*Your objective*: In the material below, find each line that contains the word "Open" and copy it.

━━━ Supplied material

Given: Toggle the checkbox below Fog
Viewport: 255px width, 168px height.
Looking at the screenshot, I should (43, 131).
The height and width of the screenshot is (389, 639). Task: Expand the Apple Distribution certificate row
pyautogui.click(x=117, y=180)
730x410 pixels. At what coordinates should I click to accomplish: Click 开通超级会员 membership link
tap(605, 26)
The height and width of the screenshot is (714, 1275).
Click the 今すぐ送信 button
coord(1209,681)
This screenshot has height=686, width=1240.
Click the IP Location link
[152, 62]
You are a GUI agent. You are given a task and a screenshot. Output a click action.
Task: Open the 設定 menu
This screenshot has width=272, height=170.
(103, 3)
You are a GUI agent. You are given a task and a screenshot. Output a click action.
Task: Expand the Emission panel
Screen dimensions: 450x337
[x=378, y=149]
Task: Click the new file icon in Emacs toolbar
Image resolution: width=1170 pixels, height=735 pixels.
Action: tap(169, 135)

━━━━━━
━━━ Supplied material

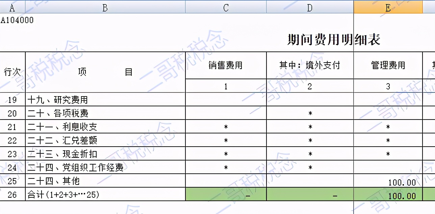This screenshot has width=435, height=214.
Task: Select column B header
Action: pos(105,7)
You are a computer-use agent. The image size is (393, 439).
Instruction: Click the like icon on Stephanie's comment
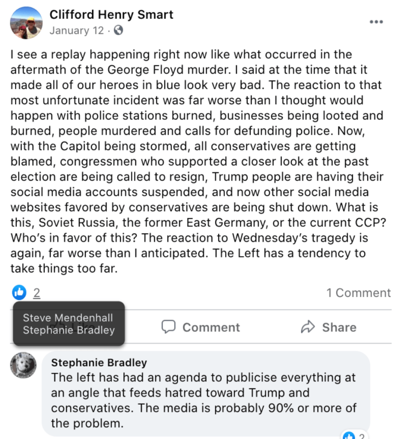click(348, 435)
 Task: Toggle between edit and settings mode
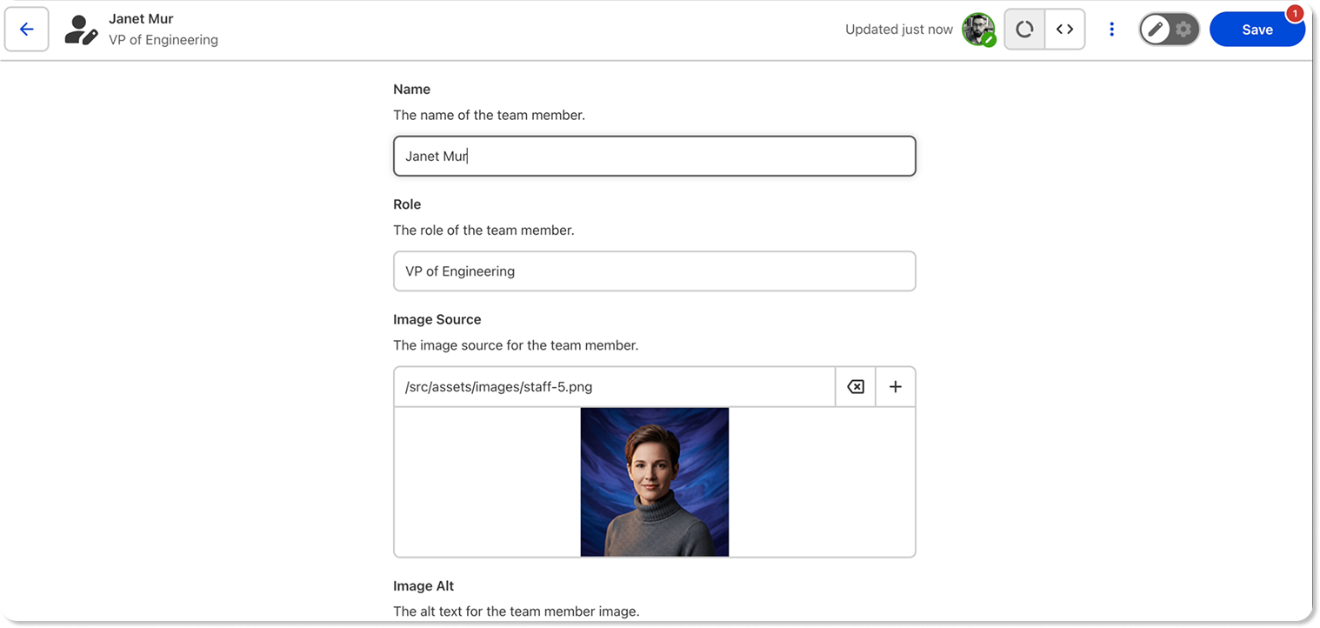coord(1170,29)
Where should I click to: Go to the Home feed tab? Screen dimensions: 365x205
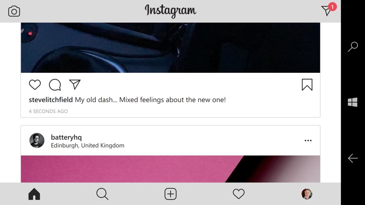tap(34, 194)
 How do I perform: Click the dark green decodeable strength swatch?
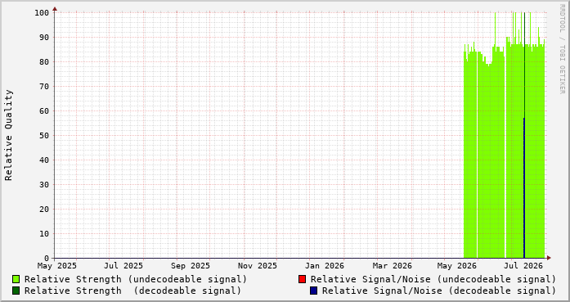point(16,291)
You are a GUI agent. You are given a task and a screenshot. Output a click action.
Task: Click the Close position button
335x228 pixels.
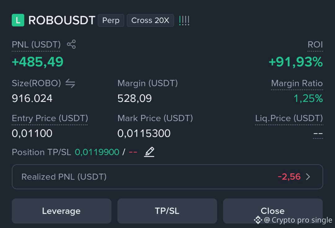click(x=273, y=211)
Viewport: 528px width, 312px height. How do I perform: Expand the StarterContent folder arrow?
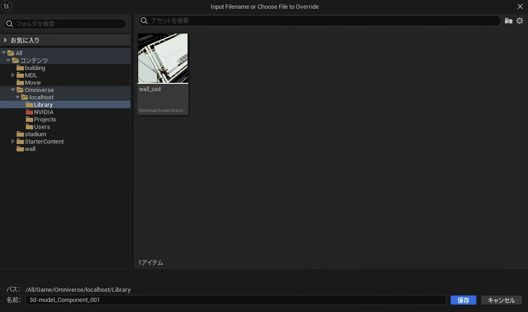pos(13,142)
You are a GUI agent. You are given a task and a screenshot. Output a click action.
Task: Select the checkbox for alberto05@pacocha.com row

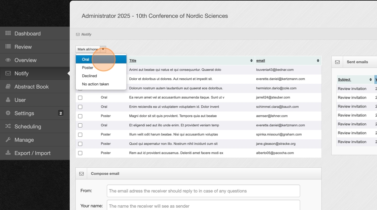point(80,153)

━━━━━━
━━━ Supplied material

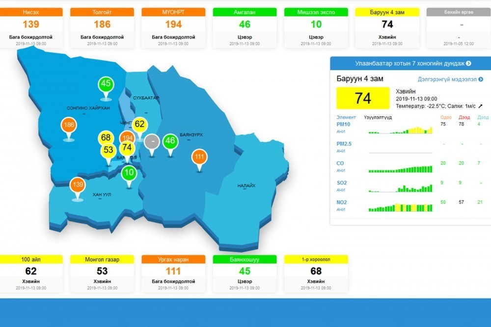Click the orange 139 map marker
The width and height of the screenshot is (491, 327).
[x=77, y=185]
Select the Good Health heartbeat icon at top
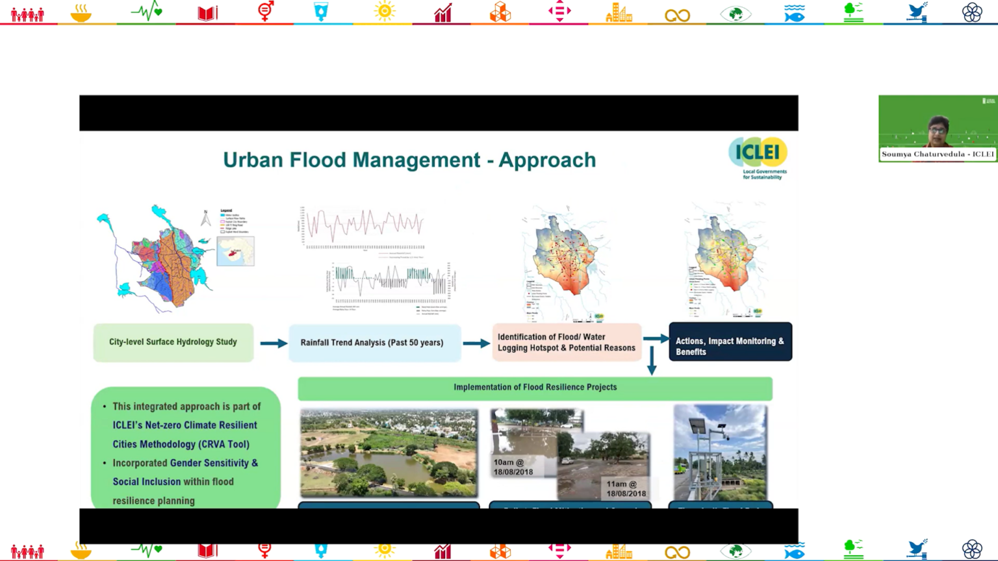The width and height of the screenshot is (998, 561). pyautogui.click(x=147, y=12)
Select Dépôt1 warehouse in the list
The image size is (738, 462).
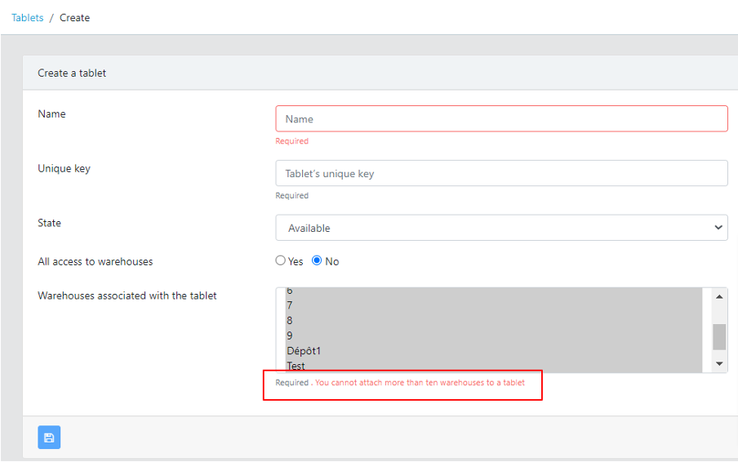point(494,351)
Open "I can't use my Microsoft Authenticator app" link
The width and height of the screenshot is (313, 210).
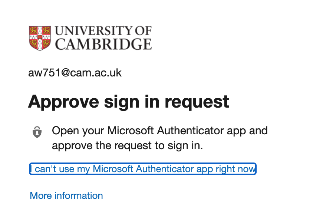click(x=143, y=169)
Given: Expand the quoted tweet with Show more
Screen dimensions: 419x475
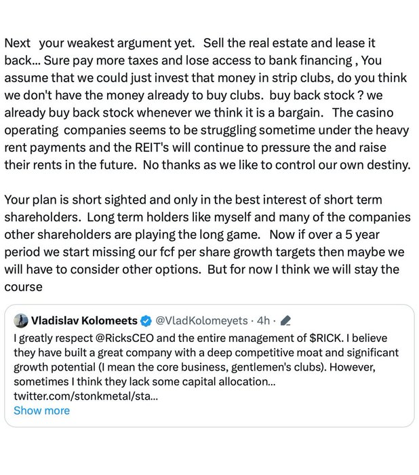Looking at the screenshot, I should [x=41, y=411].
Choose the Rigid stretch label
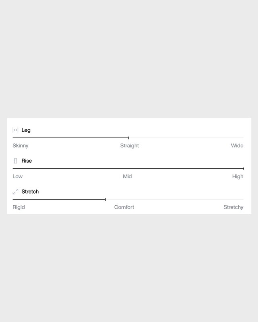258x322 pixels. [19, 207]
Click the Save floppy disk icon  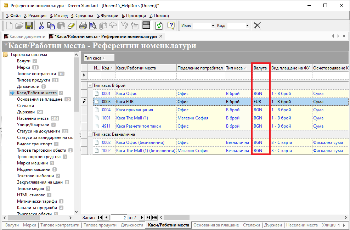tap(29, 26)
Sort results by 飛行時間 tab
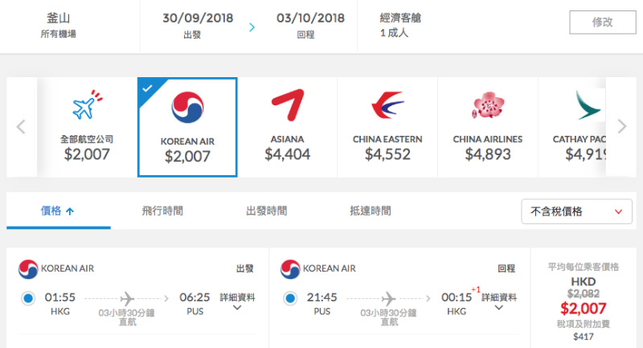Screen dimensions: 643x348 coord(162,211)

━━━━━━

*Result*:
Task: Open the 設定 menu
Open "I can't use my Microsoft Authenticator app" link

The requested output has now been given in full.